One thing that does go over really well is the photo booth area we set up. Using an iPad and having an themed backdrop, people are able to take selfies at their leisure. An old Polaroid would be cool to use, but I'd have to think that would get expensive. 

Though the group games didn't go over too well, I still think there needs to be some activity for people. Based on some feedback, this year we're going to have a couple of lawn games (corn hole and a large Jenga), and better seating. Previously, we simply put out a couple of tables and a bunch of chairs, but it seems the yard was too dimly lit, so they didn't get much use. This year, we're going to set up a couple of canopy shelters with lights. It should provide a more comfortable setting.

If you're going to have a lot of people, I think traffic flow is important, too. For example, we provide little in the way or seating inside the house, as the entire 1st floor is decorated. This makes it so people are continuously coming and going from the kitchen, where the food is, to the patio, where the seats are. This seems like it wouldn't be a good idea, but it does several things:
- Keeps everyone from trying to stay in the kitchen
- Gets people to mingle as they move around
- Allows opportunity for people to see the props and decorations throughout the house, as they move from one point to another.

We had one couch in the house last year and there was a group of people that decided to camp out on it for the entire party. We incorporated the couch into the decor, but we're now thinking of how to remove it, as too many people jammed up the traffic flow in that are (like 8 people on a couch designed for 3 or 4) and it caused an issue with people trying to get to the photo booth.

It can be cool to provide all the drinks and food fro everyone, but it's a huge time saver if you have your guests bring a dish. If we didn't spend so much time setting up the house, we'd probably take care of all the food, but we have too little time, so the "pot luck" works better for us. The first year we did this, we asked people to bring a "spooky" snack and we got a lot of great dishes. Next year, we simply asked for food, and we got a lot of store-bought items. After that, we added a "Spookiest Snack" award and people started putting more effort into what they brought.


----------



## KD2289 (Jul 7, 2017)

Great insight to hosting. I'm definitely going to take this all into consideration!


----------



## dbruner (Aug 23, 2012)

I don't know if this has been mentioned yet or if this is what you do anyway, but decorating the inside of the house at the beginning of October will a. allow you to enjoy your decorations for the entire month, b. remove the stress of trying to decorate while your setting up food, drinks, etc., c. allow you several weeks to tweak the decorations in terms of what works where and also save adequate space for food and drinks. You can also put up as many of your outdoor decorations as the weather and yard maintenance will allow. Also, for my first party I spend weeks developing a five hour play list that I can now adjust each year.


----------



## danimal3114u (Sep 5, 2009)

We're going on our 3rd year of hosting a party (around 40 attendees) and can share some quick tips that may help:
- We rent a video screen and audio system to show spooky movies in our backyard and it works really well as background noise and guests love it if there's a lull in the party. Sounds like you'd have plenty of space to set one up too.
- As someone else mentioned, decorating the bathroom(s) is highly recommended. Most guests will spend some time in there during the night and you can do some really fun stuff. We set up flicker lights that "short out" and then leave only black lights, which unveil messages in hidden UV paint all around the bathroom. 
- Schedule out how long everything will take to set up, and then add 3 hours to it. We always seem to be down to the wire by party start, and you want to make room to get your costume on and relax a bit before guests arrive. 
- Especially with your 1st event, I'd recommend requesting RSVPs from guests so you have a more accurate count. If you're doing digital invites, I've found that evites receive much more accurate attendee counts than a FB Event. 

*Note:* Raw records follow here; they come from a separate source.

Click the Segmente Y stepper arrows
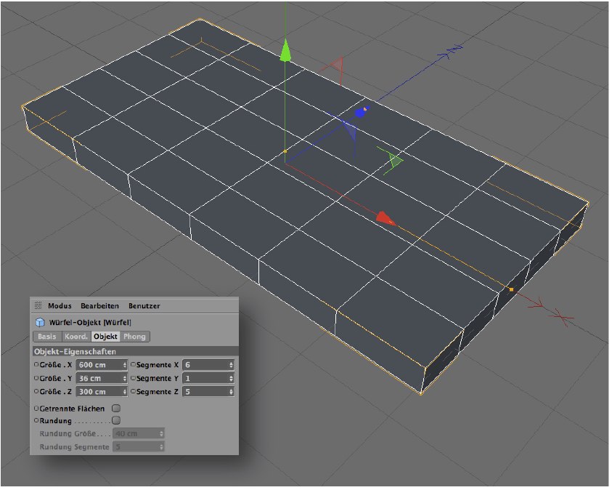 (231, 378)
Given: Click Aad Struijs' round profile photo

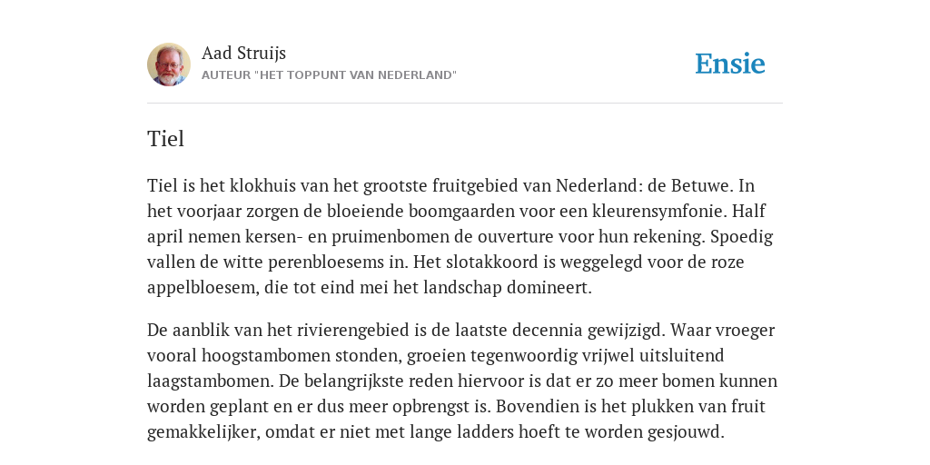Looking at the screenshot, I should (169, 64).

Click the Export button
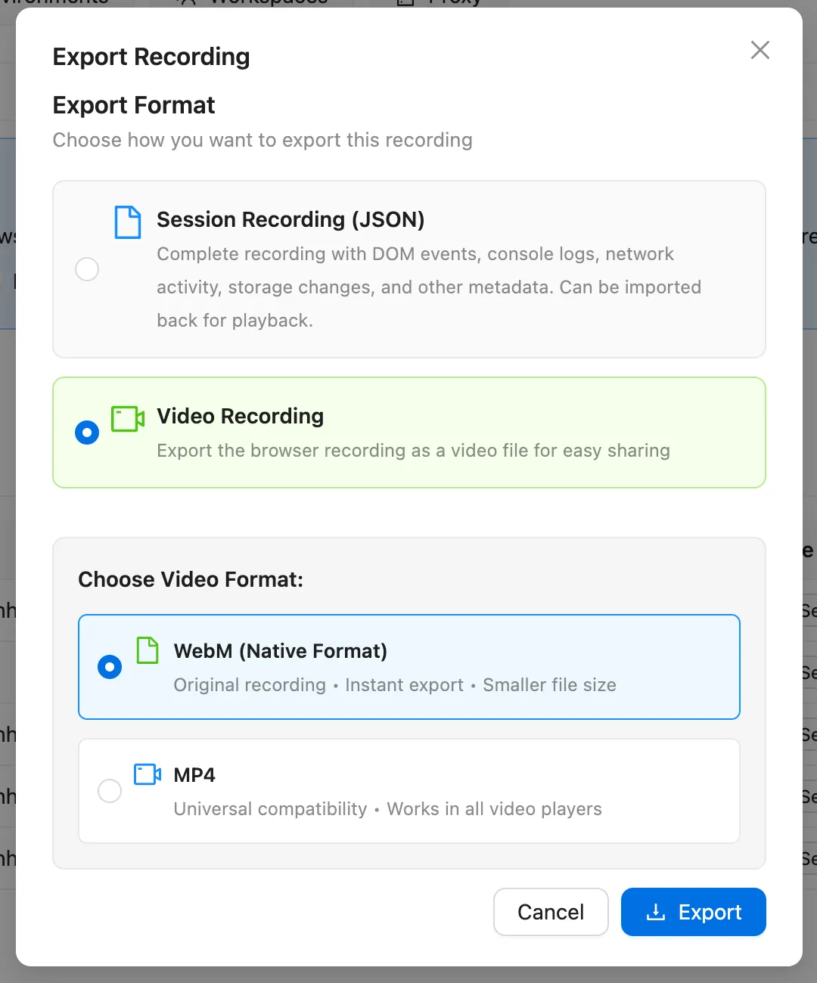pos(693,912)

Best of luck and keep us all updated on the progress!!


Sent from my iPhone using Tapatalk


----------



## vwgirl (Jul 16, 2012)

The one thing that makes my party a huge success is a keg of cheap beer. The lure is to great for people to pass it up. Teeeeheeeee. 

But seriously, the big thing we do is hype the event early. This helps with the "Oh we all ready have plans" people. Word of mouth year after year will keep people coming back. It is great to see people come back year after year, some we are not in contact with any more as life changes have happened over the years. It is like a little old time reunion. 

Oh and BBQ Meatballs- seems stupid, but people seriously come just for my famous meatballs. 

Wishing you the best of luck, and just remember to have fun!!

We deck out house out inside and out every year despite the party, and it is fun to see people point out the new props added or changes in themes.


----------



## Stochey (Sep 22, 2009)

vwgirl said:


> The one thing that makes my party a huge success is a keg of cheap beer. The lure is to great for people to pass it up. Teeeeheeeee.
> 
> But seriously, the big thing we do is hype the event early. This helps with the "Oh we all ready have plans" people. Word of mouth year after year will keep people coming back. It is great to see people come back year after year, some we are not in contact with any more as life changes have happened over the years. It is like a little old time reunion.
> 
> ...


Meatball recipe please!


----------



## Kwll2112 (Sep 14, 2016)

danimal3114u said:


> - As someone else mentioned, decorating the bathroom(s) is highly recommended. Most guests will spend some time in there during the night and you can do some really fun stuff. We set up flicker lights that "short out" and then leave only black lights, which unveil messages in hidden UV paint all around the bathroom.
> - Schedule out how long everything will take to set up, and then add 3 hours to it. We always seem to be down to the wire by party start, and you want to make room to get your costume on and relax a bit before guests arrive.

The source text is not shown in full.